There is also a matter of informed consent at play here. Anything short of informing the diabetic patient of all the aspects of this complex disease does not satisfy the patient’s right to informed consent before the patient is asked to decide how he chooses to proceed with treatment. I fear that a lot of patients are not properly and thoroughly informed and therefore the practicing physician does not have informed consent. Starting treatment without informed consent is unprofessional conduct which is punishable by suspension of licensure. The department of health could help the medical association to standardize the minimum information necessary for informed consent by producing pamphlets and videos that provide the necessary information.
One closing thought is that we must cut our diabetic patients some slack because there is one more factor to consider.

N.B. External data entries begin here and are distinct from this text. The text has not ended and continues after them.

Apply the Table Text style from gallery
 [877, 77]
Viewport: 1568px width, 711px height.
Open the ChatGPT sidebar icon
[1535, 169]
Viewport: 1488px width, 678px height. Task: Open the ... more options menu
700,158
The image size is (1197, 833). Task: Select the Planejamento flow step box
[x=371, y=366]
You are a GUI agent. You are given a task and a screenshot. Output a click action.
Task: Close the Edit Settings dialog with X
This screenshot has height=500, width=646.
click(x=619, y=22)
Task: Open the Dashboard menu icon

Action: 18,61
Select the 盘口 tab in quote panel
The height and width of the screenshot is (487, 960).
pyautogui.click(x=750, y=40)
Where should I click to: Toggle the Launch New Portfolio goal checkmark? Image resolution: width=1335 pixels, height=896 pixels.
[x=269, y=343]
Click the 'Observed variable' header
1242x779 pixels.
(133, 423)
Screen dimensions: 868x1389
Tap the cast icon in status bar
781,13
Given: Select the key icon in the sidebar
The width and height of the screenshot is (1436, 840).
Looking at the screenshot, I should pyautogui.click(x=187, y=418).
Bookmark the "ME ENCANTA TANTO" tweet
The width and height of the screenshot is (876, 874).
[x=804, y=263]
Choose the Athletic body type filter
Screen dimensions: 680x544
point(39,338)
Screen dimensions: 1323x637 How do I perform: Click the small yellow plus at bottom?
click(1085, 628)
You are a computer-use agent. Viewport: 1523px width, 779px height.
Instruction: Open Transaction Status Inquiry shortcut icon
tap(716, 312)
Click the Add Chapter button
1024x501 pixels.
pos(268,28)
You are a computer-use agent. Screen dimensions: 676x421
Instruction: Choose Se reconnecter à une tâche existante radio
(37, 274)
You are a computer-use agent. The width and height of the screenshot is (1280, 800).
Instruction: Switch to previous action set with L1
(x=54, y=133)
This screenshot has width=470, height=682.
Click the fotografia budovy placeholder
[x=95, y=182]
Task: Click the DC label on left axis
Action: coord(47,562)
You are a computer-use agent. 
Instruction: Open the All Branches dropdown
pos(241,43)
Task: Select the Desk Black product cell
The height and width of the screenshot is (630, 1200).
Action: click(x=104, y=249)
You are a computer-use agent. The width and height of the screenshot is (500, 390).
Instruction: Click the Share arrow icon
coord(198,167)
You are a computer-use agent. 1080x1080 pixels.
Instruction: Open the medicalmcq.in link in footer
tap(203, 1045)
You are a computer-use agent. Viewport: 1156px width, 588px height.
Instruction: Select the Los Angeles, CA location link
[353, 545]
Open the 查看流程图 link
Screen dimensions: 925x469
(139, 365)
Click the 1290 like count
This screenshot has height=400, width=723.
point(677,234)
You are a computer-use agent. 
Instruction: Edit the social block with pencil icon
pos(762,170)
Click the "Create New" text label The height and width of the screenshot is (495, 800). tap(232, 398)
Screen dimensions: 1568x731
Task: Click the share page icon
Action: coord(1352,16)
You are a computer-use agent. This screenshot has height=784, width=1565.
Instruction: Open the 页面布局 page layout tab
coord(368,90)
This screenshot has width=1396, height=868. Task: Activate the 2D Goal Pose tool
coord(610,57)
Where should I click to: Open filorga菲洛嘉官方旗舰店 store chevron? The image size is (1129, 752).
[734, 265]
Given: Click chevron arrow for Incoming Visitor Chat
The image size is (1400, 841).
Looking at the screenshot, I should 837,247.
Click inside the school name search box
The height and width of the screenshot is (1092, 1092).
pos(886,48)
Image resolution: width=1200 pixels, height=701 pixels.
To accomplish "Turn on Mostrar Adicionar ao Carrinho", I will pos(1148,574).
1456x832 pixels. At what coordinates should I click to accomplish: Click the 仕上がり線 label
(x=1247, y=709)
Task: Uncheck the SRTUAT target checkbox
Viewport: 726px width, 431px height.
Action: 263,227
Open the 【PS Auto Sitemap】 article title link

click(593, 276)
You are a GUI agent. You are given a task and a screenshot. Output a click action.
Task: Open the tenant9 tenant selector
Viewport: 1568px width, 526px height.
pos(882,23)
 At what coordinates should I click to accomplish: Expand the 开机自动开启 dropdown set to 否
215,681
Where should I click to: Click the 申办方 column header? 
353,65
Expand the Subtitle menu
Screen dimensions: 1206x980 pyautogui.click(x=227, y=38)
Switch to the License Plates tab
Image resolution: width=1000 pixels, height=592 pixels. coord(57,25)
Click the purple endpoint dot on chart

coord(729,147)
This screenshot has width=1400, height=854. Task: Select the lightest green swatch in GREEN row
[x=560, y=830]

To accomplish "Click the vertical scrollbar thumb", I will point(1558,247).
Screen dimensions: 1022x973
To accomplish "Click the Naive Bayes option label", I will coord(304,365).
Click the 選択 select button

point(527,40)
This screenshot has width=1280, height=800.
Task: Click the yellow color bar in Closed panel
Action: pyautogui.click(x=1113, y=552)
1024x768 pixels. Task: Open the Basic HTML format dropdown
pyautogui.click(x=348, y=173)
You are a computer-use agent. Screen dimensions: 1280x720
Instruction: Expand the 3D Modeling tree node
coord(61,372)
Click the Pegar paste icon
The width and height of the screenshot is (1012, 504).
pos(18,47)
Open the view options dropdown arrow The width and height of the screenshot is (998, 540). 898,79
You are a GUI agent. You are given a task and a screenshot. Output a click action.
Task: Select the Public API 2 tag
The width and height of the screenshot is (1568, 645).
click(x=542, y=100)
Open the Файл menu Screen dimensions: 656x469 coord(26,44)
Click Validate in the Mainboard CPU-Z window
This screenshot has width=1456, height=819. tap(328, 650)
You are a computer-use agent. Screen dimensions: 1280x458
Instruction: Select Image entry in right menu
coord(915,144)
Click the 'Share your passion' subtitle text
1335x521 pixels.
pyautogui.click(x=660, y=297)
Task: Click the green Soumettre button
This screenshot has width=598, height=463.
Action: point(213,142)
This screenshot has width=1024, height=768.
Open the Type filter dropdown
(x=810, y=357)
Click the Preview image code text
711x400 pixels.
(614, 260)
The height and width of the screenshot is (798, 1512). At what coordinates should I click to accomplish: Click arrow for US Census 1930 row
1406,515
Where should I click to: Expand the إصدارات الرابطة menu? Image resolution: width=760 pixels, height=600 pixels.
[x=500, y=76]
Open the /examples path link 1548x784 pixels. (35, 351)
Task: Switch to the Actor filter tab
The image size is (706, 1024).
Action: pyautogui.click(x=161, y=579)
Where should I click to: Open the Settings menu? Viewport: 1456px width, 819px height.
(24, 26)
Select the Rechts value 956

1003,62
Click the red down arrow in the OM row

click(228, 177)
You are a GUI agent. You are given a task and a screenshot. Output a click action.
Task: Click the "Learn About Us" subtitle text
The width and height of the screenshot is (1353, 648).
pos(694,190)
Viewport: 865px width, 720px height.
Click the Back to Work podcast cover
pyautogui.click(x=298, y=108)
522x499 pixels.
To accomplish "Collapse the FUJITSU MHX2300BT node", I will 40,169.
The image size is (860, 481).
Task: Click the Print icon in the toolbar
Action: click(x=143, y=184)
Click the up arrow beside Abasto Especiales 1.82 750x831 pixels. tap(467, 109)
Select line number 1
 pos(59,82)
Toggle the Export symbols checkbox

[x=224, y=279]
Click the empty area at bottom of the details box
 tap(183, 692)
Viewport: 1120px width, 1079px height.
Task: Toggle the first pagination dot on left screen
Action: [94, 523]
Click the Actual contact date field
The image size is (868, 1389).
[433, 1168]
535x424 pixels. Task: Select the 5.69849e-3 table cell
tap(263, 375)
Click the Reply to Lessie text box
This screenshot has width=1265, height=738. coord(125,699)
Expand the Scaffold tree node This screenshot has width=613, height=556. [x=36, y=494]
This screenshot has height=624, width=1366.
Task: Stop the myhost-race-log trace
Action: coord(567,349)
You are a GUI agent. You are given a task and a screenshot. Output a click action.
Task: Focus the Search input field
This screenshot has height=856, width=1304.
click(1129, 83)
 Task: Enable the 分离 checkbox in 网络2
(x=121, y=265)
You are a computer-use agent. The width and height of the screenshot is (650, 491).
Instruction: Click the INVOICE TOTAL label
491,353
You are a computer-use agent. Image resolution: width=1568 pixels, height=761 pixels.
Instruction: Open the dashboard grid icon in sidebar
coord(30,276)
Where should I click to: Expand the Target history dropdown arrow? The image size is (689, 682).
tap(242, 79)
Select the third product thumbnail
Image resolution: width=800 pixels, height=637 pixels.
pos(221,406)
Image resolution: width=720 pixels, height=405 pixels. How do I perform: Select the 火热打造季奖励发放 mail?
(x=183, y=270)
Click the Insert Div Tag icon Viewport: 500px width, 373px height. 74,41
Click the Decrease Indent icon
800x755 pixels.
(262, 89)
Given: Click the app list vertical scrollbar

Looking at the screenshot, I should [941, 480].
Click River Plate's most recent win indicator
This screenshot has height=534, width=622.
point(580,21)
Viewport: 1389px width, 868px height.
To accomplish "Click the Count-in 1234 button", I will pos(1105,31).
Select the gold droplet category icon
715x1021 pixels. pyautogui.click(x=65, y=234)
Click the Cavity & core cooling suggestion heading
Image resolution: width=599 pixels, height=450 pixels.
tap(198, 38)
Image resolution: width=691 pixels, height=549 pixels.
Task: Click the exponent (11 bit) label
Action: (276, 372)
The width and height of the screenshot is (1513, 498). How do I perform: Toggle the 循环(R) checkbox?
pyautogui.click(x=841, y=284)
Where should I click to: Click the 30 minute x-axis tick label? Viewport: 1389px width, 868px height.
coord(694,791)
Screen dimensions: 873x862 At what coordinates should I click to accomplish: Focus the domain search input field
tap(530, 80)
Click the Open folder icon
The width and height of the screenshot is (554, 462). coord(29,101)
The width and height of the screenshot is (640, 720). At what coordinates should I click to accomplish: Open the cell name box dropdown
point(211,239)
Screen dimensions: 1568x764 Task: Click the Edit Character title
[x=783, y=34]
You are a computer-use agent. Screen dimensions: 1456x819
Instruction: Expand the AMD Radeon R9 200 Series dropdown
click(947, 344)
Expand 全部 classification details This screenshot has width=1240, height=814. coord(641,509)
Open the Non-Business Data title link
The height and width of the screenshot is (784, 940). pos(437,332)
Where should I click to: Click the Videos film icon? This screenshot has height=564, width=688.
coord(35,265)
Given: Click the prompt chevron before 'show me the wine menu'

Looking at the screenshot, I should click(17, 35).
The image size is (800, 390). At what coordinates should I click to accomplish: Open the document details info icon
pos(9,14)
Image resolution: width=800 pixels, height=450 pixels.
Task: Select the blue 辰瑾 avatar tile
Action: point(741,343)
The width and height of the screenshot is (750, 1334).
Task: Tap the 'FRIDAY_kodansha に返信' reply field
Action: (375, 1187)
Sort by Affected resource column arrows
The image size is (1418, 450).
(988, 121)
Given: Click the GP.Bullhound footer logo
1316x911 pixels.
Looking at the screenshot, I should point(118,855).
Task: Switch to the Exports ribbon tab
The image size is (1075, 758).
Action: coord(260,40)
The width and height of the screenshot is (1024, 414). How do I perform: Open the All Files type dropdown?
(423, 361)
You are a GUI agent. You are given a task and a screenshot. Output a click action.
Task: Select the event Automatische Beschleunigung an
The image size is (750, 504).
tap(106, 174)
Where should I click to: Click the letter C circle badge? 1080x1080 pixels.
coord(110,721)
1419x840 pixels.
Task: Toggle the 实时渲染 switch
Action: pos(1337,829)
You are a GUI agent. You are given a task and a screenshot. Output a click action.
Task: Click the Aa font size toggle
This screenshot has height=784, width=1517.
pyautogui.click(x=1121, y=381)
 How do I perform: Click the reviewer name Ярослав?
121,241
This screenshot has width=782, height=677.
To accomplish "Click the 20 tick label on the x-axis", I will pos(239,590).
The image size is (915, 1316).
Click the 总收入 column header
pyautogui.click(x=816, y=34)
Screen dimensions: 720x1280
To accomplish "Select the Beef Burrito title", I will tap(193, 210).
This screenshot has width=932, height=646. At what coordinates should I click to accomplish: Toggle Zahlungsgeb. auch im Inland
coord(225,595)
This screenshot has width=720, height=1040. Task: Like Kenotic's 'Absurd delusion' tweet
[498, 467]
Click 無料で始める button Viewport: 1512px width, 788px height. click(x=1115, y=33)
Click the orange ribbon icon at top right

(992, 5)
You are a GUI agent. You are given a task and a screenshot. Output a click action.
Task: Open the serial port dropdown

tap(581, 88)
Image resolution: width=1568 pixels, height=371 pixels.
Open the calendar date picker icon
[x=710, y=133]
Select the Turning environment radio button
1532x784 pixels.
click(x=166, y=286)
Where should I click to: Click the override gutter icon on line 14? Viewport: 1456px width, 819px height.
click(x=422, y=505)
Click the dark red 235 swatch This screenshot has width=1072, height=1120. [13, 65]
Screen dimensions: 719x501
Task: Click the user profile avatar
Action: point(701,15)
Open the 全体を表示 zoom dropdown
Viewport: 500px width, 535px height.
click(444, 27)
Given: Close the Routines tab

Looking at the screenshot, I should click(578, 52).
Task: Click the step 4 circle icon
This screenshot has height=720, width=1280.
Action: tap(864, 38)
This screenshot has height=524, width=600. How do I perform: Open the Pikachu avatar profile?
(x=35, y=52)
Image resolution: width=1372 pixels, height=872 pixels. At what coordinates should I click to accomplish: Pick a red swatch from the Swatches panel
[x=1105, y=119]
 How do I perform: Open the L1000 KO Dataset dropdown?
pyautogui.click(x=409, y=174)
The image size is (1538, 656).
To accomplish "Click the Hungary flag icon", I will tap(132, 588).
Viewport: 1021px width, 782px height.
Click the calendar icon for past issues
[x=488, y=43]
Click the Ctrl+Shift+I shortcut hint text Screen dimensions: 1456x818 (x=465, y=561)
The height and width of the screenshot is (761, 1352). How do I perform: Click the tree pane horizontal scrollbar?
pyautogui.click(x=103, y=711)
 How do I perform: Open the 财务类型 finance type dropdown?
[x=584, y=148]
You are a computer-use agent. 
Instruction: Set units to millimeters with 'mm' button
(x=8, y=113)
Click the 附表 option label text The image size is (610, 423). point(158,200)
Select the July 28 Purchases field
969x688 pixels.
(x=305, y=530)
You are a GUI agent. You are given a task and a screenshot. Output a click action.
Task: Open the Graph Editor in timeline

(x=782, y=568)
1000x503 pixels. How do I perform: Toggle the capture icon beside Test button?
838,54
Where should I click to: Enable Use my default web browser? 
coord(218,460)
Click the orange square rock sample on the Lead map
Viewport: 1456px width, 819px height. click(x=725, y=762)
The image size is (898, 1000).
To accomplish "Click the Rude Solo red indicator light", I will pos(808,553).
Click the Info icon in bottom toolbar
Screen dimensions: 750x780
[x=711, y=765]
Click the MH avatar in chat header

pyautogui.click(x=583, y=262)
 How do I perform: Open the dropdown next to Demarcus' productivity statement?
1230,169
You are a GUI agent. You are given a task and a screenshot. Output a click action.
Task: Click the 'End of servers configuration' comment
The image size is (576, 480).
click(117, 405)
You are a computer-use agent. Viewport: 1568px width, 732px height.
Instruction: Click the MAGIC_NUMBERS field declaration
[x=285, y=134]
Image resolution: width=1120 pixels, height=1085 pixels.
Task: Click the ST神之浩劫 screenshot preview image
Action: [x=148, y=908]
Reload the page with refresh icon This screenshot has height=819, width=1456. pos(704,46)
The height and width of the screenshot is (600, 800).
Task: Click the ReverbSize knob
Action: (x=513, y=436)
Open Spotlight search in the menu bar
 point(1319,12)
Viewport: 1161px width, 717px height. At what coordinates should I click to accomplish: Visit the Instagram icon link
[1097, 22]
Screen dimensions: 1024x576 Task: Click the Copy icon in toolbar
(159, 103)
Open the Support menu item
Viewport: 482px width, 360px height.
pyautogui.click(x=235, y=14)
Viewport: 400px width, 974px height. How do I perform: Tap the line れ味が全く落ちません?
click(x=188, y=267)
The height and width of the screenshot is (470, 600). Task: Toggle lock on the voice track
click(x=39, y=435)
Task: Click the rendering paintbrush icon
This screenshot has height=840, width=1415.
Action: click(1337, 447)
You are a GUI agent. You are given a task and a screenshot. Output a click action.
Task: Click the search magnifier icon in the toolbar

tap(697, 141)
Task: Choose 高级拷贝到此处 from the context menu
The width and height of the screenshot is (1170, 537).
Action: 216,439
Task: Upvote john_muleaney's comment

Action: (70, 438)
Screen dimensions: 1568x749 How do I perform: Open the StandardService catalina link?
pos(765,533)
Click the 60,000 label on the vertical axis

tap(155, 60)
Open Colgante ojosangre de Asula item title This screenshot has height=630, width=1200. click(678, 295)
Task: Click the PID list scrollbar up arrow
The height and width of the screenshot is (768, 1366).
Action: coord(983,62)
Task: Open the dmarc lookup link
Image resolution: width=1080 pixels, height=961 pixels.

Many diabetics will simply not be able to quit all carbs cold turkey and that is because carbohydrates do have an addictive component to them. This will be explained in January when we examine all addictions in depth. This element of the problem must also be discussed and appropriately addressed.
Thank you for reading my letter. No need to reply. Next month we will deal with dementia which is also largely preventable and somewhat treatable and again there is a ton of money to be saved. If at any time you wish to discuss any of these problems in greater depth please feel free to get in touch with me.